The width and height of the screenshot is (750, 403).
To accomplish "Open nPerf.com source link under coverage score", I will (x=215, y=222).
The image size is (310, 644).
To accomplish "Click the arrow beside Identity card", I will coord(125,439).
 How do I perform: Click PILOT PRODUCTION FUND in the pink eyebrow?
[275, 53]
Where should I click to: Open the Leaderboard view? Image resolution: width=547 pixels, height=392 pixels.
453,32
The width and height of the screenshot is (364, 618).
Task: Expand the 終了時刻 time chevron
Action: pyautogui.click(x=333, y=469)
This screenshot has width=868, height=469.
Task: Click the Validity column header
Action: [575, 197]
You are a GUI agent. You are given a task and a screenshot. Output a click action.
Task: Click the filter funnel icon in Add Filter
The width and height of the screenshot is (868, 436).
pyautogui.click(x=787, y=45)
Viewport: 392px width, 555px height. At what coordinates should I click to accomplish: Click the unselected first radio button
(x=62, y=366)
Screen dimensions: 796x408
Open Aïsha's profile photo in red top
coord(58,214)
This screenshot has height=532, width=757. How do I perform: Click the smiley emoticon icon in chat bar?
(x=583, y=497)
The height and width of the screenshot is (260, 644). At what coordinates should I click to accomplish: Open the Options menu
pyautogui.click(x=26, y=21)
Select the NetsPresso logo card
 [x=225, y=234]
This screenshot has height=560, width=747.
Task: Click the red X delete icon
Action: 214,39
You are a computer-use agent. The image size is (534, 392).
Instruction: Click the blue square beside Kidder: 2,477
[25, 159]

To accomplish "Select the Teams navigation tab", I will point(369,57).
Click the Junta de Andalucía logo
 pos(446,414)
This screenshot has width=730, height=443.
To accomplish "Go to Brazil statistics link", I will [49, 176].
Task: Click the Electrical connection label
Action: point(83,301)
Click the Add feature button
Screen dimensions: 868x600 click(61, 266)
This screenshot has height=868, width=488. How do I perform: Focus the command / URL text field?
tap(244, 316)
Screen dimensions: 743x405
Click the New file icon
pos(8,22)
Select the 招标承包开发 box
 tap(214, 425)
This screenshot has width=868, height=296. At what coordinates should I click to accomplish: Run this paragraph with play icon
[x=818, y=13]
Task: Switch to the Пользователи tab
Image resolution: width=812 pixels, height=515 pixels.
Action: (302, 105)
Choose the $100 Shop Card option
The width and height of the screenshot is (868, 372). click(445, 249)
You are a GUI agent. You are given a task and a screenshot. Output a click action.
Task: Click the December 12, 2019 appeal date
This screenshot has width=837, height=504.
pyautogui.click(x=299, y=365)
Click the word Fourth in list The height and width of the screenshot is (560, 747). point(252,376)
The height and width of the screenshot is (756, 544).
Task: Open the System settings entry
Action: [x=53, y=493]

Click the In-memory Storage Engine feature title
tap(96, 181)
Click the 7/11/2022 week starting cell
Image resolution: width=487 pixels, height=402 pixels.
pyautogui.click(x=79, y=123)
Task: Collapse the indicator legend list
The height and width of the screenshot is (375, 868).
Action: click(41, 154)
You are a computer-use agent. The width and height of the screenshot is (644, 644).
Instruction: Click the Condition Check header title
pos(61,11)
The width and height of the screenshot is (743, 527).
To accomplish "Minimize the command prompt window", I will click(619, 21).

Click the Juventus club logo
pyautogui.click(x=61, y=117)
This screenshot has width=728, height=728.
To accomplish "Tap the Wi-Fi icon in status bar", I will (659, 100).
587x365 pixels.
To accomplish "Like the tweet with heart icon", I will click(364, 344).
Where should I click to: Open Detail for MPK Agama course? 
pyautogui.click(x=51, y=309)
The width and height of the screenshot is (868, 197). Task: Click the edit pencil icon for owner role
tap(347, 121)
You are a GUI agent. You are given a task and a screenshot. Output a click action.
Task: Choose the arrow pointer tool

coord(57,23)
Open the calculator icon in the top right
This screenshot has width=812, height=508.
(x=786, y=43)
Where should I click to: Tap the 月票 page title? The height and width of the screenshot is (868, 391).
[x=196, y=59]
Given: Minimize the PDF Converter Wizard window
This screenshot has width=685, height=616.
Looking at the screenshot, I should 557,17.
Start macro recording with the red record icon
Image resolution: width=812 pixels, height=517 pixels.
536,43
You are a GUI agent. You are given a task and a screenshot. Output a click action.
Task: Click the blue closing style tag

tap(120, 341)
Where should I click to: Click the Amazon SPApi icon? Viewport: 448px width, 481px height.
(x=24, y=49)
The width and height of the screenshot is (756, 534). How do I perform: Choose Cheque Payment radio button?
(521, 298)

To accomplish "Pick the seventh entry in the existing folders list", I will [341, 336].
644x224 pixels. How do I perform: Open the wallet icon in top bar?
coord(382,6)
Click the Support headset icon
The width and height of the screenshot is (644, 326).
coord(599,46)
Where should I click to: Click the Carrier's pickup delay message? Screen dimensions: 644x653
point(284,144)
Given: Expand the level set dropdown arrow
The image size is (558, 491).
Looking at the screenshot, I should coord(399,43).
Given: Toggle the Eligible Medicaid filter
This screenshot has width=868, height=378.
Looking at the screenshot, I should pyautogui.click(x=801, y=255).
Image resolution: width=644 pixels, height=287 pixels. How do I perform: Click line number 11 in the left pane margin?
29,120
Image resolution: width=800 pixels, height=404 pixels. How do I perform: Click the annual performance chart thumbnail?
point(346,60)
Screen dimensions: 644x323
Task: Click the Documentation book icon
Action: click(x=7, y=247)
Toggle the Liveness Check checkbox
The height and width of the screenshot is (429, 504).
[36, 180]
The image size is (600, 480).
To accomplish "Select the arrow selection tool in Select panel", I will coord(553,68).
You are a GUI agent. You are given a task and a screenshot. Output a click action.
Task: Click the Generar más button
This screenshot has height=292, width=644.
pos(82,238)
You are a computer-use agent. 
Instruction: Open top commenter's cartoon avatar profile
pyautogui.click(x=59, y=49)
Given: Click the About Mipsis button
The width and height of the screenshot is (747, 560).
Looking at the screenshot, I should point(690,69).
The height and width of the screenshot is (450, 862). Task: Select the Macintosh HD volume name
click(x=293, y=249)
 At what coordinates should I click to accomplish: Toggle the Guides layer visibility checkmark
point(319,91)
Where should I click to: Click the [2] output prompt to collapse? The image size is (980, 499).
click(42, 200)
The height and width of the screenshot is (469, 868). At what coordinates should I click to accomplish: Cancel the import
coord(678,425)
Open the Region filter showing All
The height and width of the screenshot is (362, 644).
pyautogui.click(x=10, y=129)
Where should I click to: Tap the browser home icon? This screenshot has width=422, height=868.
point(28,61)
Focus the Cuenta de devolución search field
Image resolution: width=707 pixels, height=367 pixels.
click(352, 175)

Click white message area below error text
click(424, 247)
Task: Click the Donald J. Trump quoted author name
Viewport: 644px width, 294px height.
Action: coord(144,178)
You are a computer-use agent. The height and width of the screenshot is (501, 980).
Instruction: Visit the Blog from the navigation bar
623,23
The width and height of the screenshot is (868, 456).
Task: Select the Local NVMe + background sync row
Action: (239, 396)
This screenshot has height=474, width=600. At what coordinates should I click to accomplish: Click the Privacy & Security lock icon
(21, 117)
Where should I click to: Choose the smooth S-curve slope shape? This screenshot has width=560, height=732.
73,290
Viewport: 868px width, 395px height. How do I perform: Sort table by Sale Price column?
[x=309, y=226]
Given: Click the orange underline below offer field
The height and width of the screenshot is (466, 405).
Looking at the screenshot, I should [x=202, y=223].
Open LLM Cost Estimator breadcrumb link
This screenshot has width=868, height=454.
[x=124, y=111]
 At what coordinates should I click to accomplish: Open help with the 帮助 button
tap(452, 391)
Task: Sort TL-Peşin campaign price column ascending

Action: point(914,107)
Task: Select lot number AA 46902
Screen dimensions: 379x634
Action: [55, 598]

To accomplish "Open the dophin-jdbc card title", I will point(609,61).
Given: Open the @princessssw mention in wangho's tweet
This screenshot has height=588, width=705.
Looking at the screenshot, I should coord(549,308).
◇ ◇ ◇ ◇ ◇ ◇ ◇
#### Task details
Nothing but the lines holding the word "tweet" should be returned from the listing above.

#### Task answer
To accomplish "Like the tweet with heart icon", I will click(364, 344).
Given: Open the @princessssw mention in wangho's tweet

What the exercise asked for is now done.